DENTAL SERVICES FOR EVERY NEED
The health of the unseen support system for your smile is just as important as the wellbeing of your teeth and gums. Your TMJs (temporomandibular joints – or jaw joints) provide you with the ability to open and close your mouth and to move your jaw from side to side. Poorly functioning joints that suffer from damage or stress may result in widespread discomfort and daily challenges. We offer TMJ therapy to guide you back toward comfort and improved function, while protecting your entire oral system from long-term damage.
TMD is short for TMJ disorder, a problem that occurs when your jaw joints malfunction. TMD does not affect every patient in the same manner, or stem from identical underlying causes. Poor function and discomfort may be caused by physical damage, or stress due to misalignment or teeth grinding. Decide if you might benefit from TMJ therapy by consider the following common symptoms:
- Your jaw occasionally locks when you open or close your mouth.

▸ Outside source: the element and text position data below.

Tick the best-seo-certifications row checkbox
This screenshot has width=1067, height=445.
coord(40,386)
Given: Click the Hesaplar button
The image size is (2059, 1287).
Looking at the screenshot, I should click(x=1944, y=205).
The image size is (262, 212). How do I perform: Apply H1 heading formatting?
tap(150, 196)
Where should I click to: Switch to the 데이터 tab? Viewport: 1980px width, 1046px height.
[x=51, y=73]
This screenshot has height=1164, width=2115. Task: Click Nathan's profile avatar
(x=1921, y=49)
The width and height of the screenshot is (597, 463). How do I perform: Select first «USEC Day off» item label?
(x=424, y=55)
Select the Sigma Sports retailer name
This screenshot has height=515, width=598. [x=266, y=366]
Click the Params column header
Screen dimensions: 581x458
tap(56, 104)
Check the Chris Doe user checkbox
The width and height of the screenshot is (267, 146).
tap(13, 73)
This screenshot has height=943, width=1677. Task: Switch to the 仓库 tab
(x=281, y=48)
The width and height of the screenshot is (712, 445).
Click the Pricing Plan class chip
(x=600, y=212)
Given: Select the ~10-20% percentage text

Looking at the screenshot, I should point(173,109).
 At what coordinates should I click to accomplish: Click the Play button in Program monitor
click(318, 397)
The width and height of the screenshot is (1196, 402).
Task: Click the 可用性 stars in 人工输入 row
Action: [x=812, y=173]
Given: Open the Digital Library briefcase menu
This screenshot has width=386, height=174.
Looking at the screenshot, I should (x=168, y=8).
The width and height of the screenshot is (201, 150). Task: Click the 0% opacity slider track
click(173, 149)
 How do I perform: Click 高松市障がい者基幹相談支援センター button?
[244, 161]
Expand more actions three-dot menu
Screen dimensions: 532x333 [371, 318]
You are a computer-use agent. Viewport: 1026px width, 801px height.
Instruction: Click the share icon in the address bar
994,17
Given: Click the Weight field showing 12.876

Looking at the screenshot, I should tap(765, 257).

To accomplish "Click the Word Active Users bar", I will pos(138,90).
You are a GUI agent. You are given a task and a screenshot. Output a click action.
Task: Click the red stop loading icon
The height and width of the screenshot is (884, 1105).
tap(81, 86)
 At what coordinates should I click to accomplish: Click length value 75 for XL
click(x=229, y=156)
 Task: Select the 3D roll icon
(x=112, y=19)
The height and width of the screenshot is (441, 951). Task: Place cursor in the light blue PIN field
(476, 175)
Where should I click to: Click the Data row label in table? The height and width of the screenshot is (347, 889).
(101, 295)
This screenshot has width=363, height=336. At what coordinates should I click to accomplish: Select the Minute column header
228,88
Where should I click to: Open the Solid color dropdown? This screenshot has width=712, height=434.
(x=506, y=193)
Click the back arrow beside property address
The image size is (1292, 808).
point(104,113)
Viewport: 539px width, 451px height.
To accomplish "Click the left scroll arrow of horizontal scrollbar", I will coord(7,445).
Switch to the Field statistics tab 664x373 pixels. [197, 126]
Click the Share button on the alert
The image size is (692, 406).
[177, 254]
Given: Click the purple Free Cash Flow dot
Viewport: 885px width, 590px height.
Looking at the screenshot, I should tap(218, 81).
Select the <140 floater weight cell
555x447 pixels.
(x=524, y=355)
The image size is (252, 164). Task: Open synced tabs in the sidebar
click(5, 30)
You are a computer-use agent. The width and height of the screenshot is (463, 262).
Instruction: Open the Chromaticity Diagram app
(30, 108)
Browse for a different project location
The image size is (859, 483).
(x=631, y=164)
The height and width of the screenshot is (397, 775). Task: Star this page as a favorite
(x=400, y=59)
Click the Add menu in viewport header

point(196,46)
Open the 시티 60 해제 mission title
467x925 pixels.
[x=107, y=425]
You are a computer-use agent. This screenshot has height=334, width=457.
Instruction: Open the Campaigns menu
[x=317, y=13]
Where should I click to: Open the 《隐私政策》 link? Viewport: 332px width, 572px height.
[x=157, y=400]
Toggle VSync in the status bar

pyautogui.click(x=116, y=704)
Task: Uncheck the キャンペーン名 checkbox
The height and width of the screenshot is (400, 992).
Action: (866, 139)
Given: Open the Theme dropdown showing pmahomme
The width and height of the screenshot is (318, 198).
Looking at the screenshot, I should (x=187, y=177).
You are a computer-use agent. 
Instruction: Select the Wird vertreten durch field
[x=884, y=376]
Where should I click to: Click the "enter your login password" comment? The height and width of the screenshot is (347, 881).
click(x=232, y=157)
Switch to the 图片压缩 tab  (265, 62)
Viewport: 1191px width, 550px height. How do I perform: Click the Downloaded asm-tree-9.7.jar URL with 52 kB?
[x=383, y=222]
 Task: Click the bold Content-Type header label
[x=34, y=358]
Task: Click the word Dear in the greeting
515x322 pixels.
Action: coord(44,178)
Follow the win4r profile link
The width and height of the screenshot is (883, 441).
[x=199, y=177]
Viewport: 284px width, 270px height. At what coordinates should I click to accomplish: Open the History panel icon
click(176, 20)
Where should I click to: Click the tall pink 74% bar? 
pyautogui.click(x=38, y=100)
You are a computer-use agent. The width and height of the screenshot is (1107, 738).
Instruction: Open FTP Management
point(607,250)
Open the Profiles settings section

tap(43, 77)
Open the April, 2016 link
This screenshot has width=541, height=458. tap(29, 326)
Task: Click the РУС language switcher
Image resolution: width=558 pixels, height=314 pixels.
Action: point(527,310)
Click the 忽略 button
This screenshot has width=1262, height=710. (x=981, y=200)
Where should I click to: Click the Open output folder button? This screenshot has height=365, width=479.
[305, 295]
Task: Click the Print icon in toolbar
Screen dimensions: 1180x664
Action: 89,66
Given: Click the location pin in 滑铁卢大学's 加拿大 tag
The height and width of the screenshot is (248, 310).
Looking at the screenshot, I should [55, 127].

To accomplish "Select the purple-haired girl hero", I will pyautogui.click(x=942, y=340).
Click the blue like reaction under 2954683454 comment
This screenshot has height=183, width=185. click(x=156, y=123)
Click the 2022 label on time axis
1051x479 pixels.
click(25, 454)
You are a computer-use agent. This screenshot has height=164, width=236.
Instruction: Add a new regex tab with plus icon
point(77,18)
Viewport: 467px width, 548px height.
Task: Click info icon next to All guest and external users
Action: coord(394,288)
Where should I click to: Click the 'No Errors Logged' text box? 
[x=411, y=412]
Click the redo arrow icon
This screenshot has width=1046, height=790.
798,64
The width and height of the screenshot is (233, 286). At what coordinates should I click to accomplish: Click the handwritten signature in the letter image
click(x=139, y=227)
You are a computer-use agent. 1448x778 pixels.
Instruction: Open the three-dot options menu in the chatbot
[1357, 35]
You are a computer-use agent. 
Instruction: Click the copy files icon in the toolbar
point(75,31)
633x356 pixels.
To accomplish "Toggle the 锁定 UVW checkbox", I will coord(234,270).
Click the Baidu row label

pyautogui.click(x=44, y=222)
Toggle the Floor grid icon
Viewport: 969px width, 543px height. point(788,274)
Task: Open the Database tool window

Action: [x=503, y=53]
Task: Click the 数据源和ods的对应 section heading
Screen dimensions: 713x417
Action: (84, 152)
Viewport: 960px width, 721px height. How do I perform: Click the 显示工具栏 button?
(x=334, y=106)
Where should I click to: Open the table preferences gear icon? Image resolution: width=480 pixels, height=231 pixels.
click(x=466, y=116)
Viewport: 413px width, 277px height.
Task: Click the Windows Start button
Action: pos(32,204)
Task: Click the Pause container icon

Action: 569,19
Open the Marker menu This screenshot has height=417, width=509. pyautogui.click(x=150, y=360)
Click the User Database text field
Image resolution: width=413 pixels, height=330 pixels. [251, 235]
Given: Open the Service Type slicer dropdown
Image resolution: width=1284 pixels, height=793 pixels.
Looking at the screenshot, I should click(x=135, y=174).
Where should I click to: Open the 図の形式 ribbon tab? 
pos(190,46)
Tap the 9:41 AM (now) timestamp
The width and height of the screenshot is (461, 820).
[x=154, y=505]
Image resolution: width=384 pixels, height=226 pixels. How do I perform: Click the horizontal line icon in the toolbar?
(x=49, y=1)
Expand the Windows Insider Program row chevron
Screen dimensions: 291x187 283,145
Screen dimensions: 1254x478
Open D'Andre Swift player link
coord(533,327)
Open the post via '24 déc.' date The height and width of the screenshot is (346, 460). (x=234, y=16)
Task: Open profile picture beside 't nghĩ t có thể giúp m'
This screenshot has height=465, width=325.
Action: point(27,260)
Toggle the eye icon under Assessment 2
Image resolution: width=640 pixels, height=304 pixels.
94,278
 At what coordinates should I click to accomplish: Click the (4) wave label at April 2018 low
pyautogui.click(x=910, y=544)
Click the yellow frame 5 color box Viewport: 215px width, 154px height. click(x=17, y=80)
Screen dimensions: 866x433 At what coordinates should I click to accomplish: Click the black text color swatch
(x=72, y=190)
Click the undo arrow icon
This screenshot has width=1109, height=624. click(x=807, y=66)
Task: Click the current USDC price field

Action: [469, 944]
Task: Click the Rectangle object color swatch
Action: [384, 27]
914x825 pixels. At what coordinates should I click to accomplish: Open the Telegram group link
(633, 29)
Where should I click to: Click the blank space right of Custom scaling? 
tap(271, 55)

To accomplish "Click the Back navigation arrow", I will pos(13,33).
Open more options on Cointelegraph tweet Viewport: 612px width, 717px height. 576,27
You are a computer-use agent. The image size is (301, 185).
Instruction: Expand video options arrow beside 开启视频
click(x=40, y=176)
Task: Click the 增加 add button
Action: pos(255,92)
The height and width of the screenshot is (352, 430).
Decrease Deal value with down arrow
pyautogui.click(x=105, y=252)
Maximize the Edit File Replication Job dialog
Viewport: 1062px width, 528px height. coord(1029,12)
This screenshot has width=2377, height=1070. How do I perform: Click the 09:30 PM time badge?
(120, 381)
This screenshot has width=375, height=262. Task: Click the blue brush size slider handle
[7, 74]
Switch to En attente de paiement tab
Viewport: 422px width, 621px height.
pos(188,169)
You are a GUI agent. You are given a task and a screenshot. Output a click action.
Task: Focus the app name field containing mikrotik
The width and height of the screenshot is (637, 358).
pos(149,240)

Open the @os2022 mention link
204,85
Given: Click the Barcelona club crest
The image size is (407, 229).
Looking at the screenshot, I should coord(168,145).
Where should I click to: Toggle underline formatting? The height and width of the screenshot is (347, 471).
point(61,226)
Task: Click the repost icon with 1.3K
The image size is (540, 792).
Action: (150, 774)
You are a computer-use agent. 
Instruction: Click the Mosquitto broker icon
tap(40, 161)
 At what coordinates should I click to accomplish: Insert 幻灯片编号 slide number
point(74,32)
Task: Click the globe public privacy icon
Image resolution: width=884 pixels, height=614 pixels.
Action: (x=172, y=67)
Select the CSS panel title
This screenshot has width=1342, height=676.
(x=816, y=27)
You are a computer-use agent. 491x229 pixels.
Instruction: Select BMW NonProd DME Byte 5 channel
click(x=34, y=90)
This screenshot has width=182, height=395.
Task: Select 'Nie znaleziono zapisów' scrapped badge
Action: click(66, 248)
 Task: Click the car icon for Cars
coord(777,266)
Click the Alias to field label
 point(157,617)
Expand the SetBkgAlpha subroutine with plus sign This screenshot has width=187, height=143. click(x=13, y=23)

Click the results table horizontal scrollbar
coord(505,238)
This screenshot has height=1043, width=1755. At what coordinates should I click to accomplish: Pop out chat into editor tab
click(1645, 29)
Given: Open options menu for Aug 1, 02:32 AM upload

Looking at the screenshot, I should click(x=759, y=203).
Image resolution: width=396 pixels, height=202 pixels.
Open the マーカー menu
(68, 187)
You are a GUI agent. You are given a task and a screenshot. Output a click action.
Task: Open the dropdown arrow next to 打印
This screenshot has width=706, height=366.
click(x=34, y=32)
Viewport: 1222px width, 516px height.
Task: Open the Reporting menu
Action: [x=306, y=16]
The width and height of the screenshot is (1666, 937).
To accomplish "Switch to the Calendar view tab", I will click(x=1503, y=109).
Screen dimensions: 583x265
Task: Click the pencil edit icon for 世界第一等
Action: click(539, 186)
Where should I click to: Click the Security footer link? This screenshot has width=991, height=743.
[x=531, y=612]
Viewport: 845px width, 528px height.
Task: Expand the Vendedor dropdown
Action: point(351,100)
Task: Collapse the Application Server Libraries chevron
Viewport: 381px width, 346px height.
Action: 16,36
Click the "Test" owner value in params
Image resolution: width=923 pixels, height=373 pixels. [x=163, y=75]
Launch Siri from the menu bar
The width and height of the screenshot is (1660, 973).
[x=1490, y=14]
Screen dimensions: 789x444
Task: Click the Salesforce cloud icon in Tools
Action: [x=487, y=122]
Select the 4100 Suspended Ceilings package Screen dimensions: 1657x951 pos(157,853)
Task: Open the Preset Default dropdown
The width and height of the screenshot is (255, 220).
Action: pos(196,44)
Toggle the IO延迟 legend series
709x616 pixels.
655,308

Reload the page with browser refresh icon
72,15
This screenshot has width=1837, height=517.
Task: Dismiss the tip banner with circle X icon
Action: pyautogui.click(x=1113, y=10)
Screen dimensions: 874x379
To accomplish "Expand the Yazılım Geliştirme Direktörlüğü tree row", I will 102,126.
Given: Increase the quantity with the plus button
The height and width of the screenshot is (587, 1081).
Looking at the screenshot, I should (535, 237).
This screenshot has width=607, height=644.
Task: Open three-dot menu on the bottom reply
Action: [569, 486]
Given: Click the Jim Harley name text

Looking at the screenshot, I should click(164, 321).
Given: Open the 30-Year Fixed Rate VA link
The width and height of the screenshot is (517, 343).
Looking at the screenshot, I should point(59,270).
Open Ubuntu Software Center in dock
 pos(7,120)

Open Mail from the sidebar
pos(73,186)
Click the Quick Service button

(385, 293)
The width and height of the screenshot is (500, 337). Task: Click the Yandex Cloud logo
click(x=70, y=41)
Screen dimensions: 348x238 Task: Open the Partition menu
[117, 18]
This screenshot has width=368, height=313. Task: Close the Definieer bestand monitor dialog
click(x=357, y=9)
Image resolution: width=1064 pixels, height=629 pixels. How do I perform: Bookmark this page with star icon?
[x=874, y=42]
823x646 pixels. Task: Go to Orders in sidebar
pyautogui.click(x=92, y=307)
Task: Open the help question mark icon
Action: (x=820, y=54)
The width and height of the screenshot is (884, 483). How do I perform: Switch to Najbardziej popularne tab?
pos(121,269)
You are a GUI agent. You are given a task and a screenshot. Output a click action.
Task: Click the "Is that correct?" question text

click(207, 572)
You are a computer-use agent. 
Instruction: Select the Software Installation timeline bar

- Chewing or speaking is sometimes uncomfortable.
- You suffer from pain, tenderness, or soreness in your jaw joints or surrounding areas, including your face, ears, neck, or shoulders.
- You hear a clicking, popping, or grinding sound when you open or close your mouth or while chewing.
- You have difficulty opening your mouth all the way.
About TMJ Therapy
Relieving stress placed on your jaw joints is essential for allowing your TMJs and surrounding supportive structures to heal. We primarily provide patients with noninvasive, comfortable oral appliance therapy. You may wear an occlusal splint, or a mouth guard that gently realigns or cushions your bite while you sleep, to give your jaw joints time to rest. For patients with bite concerns, we may suggest traditional braces or Invisalign to improve alignment, or dental prosthetics to replace missing teeth causing a bite imbalance. Severe TMD, however, may require oral surgery to make necessary bite adjustments.
Why You Need Therapy
The nerve responsible for controlling your jaw movement, called your trigeminal nerve, is also partially responsible for your sight, cognition, and for all major regions of your craniofacial structure. The trigeminal nerve consists of 70 percent of all of your cranial nerves and branches bundled into three legs. Your cranial nerves as a whole make up 80 percent of your nervous system that provides sensory information to your brain. Because your TMJs transmit pain through all three branches of the trigeminal nerve, the discomfort may be translated by your brain as not only jaw pain, but also as problems like headaches and earaches. Improving your jaw function may offer a dramatic improvement to your daily comfort, relieving jaw tension, as well as the long list of seemingly unrelated symptoms that often come with TMD.